(Stored items)
━━━━━━━━━━━━━━━━━━━━

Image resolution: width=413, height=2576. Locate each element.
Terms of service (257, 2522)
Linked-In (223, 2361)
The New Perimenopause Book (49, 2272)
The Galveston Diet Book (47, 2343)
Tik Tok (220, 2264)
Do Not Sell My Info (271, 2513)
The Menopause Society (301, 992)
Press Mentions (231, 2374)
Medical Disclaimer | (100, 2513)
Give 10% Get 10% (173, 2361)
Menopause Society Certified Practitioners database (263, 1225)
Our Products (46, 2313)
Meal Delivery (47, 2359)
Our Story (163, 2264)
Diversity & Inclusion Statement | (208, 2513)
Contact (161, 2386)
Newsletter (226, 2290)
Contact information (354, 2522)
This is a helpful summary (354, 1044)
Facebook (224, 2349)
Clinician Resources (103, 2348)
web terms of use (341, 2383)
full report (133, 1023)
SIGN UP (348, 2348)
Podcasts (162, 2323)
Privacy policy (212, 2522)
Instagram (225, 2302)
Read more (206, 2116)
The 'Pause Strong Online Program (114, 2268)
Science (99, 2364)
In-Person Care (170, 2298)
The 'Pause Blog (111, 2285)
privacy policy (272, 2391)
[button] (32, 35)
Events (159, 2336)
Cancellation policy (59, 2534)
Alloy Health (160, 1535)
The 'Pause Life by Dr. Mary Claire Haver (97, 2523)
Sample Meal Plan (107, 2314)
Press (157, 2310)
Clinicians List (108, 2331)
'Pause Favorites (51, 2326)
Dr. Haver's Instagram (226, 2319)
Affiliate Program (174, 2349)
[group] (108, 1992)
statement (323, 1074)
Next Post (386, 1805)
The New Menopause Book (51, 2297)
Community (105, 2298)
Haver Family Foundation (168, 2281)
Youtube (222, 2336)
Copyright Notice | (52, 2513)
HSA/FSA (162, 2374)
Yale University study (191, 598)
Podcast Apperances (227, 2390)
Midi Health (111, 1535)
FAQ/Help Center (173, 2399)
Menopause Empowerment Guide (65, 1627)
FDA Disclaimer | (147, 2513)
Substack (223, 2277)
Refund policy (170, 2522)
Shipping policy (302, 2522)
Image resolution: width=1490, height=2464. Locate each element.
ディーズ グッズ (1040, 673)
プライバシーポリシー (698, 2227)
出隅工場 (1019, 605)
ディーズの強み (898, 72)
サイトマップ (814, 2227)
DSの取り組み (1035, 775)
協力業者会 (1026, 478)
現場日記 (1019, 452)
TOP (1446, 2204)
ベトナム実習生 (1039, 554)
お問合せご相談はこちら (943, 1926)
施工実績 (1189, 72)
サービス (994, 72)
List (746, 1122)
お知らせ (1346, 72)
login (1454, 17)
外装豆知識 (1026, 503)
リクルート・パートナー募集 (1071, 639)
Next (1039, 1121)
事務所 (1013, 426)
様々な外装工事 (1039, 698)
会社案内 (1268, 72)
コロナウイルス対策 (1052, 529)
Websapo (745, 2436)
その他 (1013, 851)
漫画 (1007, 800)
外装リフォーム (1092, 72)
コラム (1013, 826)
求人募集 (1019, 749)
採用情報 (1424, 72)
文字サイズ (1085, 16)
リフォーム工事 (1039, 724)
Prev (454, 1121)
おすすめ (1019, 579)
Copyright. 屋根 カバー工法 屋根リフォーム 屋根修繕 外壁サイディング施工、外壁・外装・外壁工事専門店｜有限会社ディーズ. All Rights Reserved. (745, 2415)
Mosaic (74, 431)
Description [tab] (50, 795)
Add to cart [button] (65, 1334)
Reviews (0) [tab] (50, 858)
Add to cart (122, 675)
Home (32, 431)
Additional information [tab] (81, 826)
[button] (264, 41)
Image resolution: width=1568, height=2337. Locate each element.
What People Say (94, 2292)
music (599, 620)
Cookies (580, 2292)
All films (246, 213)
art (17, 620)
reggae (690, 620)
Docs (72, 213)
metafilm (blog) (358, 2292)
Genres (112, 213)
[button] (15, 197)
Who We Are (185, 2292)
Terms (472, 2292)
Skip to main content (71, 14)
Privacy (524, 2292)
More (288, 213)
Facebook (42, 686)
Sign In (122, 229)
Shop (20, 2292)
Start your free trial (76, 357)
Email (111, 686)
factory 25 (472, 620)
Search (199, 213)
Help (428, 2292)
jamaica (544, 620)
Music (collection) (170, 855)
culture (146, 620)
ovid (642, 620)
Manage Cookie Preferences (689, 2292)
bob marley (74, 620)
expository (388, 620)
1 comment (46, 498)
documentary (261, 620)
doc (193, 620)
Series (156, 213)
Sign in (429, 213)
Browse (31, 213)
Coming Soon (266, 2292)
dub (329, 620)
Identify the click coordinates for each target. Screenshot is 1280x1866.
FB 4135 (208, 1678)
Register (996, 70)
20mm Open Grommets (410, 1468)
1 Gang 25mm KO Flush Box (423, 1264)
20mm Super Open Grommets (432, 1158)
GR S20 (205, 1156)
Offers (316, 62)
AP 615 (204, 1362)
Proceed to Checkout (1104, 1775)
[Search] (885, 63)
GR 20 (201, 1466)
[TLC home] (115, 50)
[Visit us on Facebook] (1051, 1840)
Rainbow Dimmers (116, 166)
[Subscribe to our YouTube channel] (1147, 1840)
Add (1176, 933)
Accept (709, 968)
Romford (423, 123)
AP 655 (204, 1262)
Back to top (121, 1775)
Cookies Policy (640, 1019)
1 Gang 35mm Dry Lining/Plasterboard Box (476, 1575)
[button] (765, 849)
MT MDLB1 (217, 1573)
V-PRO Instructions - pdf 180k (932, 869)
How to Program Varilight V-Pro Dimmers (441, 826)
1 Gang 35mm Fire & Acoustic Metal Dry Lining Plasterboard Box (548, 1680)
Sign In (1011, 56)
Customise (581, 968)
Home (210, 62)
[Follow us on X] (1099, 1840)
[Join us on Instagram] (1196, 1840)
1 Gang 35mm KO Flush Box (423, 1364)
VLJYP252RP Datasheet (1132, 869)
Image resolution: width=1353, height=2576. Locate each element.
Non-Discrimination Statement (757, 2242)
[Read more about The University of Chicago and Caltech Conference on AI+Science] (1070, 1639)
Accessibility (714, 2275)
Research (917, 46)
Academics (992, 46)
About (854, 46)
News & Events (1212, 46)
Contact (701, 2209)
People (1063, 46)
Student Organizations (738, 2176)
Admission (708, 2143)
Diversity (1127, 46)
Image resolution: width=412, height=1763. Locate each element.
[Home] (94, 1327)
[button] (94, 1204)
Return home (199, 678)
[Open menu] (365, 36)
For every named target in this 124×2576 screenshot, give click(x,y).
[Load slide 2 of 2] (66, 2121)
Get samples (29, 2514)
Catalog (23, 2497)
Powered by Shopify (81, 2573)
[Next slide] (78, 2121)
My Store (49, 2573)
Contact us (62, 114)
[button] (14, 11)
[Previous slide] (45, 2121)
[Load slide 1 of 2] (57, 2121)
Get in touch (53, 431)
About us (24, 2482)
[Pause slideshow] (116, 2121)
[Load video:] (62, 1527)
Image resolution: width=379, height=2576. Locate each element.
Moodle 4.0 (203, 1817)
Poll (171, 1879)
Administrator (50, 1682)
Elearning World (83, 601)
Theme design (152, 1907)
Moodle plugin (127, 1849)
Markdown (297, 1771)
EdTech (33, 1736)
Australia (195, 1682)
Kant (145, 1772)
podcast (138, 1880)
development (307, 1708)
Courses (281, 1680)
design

━━━━━━━━━━━━━━━━━━━━

- [Exercise]
For each line of the entries that contains the word "Grommets", make a copy.

- [Result of this task]
20mm Open Grommets (410, 1468)
20mm Super Open Grommets (432, 1158)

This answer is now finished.